*** Begin section ***

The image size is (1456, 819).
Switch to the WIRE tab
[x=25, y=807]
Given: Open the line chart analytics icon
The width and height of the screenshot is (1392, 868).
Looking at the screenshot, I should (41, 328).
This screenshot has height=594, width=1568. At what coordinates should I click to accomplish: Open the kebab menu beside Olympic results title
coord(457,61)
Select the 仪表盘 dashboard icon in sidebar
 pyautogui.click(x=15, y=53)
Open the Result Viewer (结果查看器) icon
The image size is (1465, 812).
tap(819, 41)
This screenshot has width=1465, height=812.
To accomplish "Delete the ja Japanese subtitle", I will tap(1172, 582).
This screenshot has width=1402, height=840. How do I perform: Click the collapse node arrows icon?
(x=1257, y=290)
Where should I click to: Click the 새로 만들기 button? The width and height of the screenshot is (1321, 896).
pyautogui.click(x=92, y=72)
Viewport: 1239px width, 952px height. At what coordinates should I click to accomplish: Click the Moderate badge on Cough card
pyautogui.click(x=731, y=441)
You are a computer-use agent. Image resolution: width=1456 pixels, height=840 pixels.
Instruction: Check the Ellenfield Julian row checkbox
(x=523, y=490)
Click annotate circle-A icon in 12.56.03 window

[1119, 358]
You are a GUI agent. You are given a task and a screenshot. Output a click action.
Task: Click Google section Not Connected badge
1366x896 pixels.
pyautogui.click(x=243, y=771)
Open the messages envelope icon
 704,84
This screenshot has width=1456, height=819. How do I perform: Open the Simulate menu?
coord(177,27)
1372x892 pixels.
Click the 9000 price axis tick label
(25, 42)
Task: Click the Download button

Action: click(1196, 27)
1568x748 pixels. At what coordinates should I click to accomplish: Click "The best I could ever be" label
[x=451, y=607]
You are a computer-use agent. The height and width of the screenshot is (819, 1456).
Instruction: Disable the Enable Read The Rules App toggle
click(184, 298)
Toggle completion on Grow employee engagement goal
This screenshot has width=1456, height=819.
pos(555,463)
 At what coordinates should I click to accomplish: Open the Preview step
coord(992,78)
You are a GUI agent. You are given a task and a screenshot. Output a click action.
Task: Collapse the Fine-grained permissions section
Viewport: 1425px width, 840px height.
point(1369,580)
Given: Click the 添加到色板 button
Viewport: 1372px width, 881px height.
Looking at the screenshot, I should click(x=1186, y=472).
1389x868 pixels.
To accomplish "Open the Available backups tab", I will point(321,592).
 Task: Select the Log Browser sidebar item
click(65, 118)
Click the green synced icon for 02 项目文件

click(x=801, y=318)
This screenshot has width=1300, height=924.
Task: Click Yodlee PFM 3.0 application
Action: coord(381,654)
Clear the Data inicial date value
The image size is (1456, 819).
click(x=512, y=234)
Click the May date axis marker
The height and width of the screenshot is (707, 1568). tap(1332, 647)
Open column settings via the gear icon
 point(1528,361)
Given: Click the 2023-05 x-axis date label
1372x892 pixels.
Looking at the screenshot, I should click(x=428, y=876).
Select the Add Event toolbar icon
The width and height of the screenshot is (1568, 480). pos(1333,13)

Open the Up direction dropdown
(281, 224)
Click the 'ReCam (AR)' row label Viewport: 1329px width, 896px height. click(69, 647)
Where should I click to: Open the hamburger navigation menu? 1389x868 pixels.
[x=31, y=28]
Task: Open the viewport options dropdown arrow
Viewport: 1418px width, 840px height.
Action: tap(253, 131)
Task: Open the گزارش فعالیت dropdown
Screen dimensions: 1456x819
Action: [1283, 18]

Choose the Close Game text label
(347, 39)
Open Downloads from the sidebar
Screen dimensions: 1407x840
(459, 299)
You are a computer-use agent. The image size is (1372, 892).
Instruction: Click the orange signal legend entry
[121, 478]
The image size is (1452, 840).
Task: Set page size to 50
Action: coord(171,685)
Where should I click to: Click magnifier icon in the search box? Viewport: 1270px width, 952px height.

*** End section ***

What the task requires
Each record above has to be set down again, exactly and completely.

Output of the exercise
The image size is (1456, 819).
Switch to the WIRE tab
[x=25, y=807]
Given: Open the line chart analytics icon
The width and height of the screenshot is (1392, 868).
Looking at the screenshot, I should (41, 328).
This screenshot has height=594, width=1568. At what coordinates should I click to accomplish: Open the kebab menu beside Olympic results title
coord(457,61)
Select the 仪表盘 dashboard icon in sidebar
 pyautogui.click(x=15, y=53)
Open the Result Viewer (结果查看器) icon
The image size is (1465, 812).
tap(819, 41)
This screenshot has width=1465, height=812.
To accomplish "Delete the ja Japanese subtitle", I will tap(1172, 582).
This screenshot has width=1402, height=840. How do I perform: Click the collapse node arrows icon?
(x=1257, y=290)
Where should I click to: Click the 새로 만들기 button? The width and height of the screenshot is (1321, 896).
pyautogui.click(x=92, y=72)
Viewport: 1239px width, 952px height. At what coordinates should I click to accomplish: Click the Moderate badge on Cough card
pyautogui.click(x=731, y=441)
You are a computer-use agent. Image resolution: width=1456 pixels, height=840 pixels.
Instruction: Check the Ellenfield Julian row checkbox
(x=523, y=490)
Click annotate circle-A icon in 12.56.03 window

[1119, 358]
You are a GUI agent. You are given a task and a screenshot. Output a click action.
Task: Click Google section Not Connected badge
1366x896 pixels.
pyautogui.click(x=243, y=771)
Open the messages envelope icon
 704,84
This screenshot has width=1456, height=819. How do I perform: Open the Simulate menu?
coord(177,27)
1372x892 pixels.
Click the 9000 price axis tick label
(25, 42)
Task: Click the Download button

Action: click(1196, 27)
1568x748 pixels. At what coordinates should I click to accomplish: Click "The best I could ever be" label
[x=451, y=607]
You are a computer-use agent. The height and width of the screenshot is (819, 1456).
Instruction: Disable the Enable Read The Rules App toggle
click(184, 298)
Toggle completion on Grow employee engagement goal
This screenshot has width=1456, height=819.
pos(555,463)
 At what coordinates should I click to accomplish: Open the Preview step
coord(992,78)
You are a GUI agent. You are given a task and a screenshot. Output a click action.
Task: Collapse the Fine-grained permissions section
Viewport: 1425px width, 840px height.
point(1369,580)
Given: Click the 添加到色板 button
Viewport: 1372px width, 881px height.
Looking at the screenshot, I should click(x=1186, y=472).
1389x868 pixels.
To accomplish "Open the Available backups tab", I will point(321,592).
 Task: Select the Log Browser sidebar item
click(65, 118)
Click the green synced icon for 02 项目文件

click(x=801, y=318)
This screenshot has width=1300, height=924.
Task: Click Yodlee PFM 3.0 application
Action: coord(381,654)
Clear the Data inicial date value
The image size is (1456, 819).
click(x=512, y=234)
Click the May date axis marker
The height and width of the screenshot is (707, 1568). tap(1332, 647)
Open column settings via the gear icon
 point(1528,361)
Given: Click the 2023-05 x-axis date label
1372x892 pixels.
Looking at the screenshot, I should click(x=428, y=876).
Select the Add Event toolbar icon
The width and height of the screenshot is (1568, 480). pos(1333,13)

Open the Up direction dropdown
(281, 224)
Click the 'ReCam (AR)' row label Viewport: 1329px width, 896px height. click(69, 647)
Where should I click to: Open the hamburger navigation menu? 1389x868 pixels.
[x=31, y=28]
Task: Open the viewport options dropdown arrow
Viewport: 1418px width, 840px height.
Action: tap(253, 131)
Task: Open the گزارش فعالیت dropdown
Screen dimensions: 1456x819
Action: [1283, 18]

Choose the Close Game text label
(347, 39)
Open Downloads from the sidebar
Screen dimensions: 1407x840
(459, 299)
You are a computer-use agent. The image size is (1372, 892).
Instruction: Click the orange signal legend entry
[121, 478]
The image size is (1452, 840).
Task: Set page size to 50
Action: coord(171,685)
Where should I click to: Click magnifier icon in the search box? Viewport: 1270px width, 952px height.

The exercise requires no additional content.